3. The multi-modality imaging system of craniocerebral magnetic resonance and electroencephalogram as claimed in claim 1 wherein the MR spectrometer is connected to an MR-enabled switch and an EEG-enabled switch; when the MR enabling switch is closed, the EEG enabling switch is opened, and the EEG is in a disconnected state and cannot be monitored, the multichannel MR receiving coil receives MR signals, and structural and functional monitoring is carried out on the brain in the hat shape; when the EEG enabling switch is closed, the MR enabling switch is opened, the MR coil is in a disconnected state, MR signal monitoring cannot be carried out, and the non-contact multichannel EEG probe acquires an EEG.

4. The multi-modality imaging system of craniocerebral magnetic resonance and electroencephalogram as claimed in any one of claims 1 to 3, wherein the multi-channel MR receive coil comprises both a high field and a low field, wherein the high field multi-channel MR receive coil is used for scenes with nuclear magnetic field strength not less than 1.5T and the low field multi-channel MR receive coil is used for scenes with nuclear magnetic field strength less than 1.5T.
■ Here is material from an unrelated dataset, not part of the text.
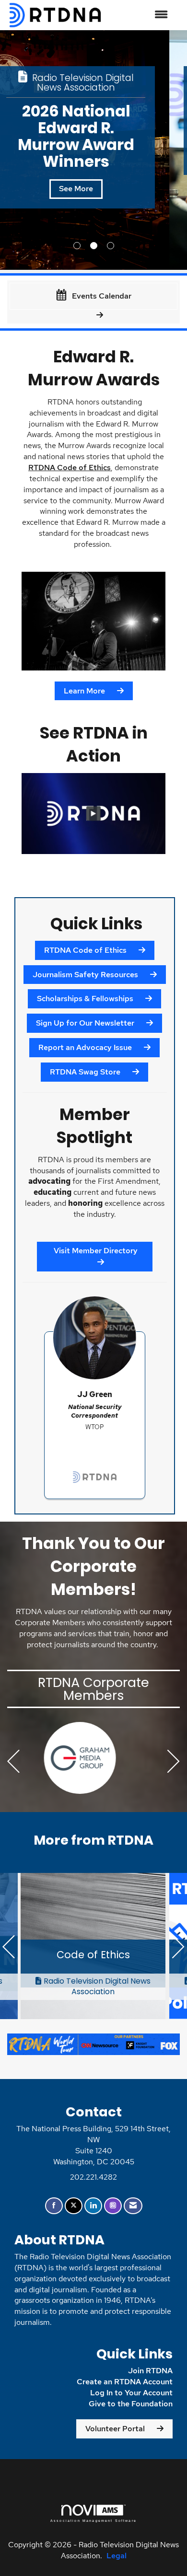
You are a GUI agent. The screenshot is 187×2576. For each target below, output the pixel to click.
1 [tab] (77, 245)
5. The multi-modality imaging system of craniocerebral magnetic resonance and electroencephalogram as claimed in claim 4, wherein the low-field multi-channel MR receive coil comprises a helical coil in the cross-sectional direction and a saddle-shaped coil in the central axis direction, and when combined with the multi-channel EEG probe, the EEG probe is covered outside the combined coil without any contact, and the external leads are connected to the EEG and MR enable switches, respectively.

6. The multi-modality imaging system of craniocerebral magnetic resonance and electroencephalogram as claimed in claim 4, wherein the high field multi-channel MR receive coil is a coil array, and the EEG probe is covered outside the coil array after being combined with the multi-channel EEG probe, and the external leads are connected with the EEG enable switch and the MR enable switch, respectively, without any contact therebetween.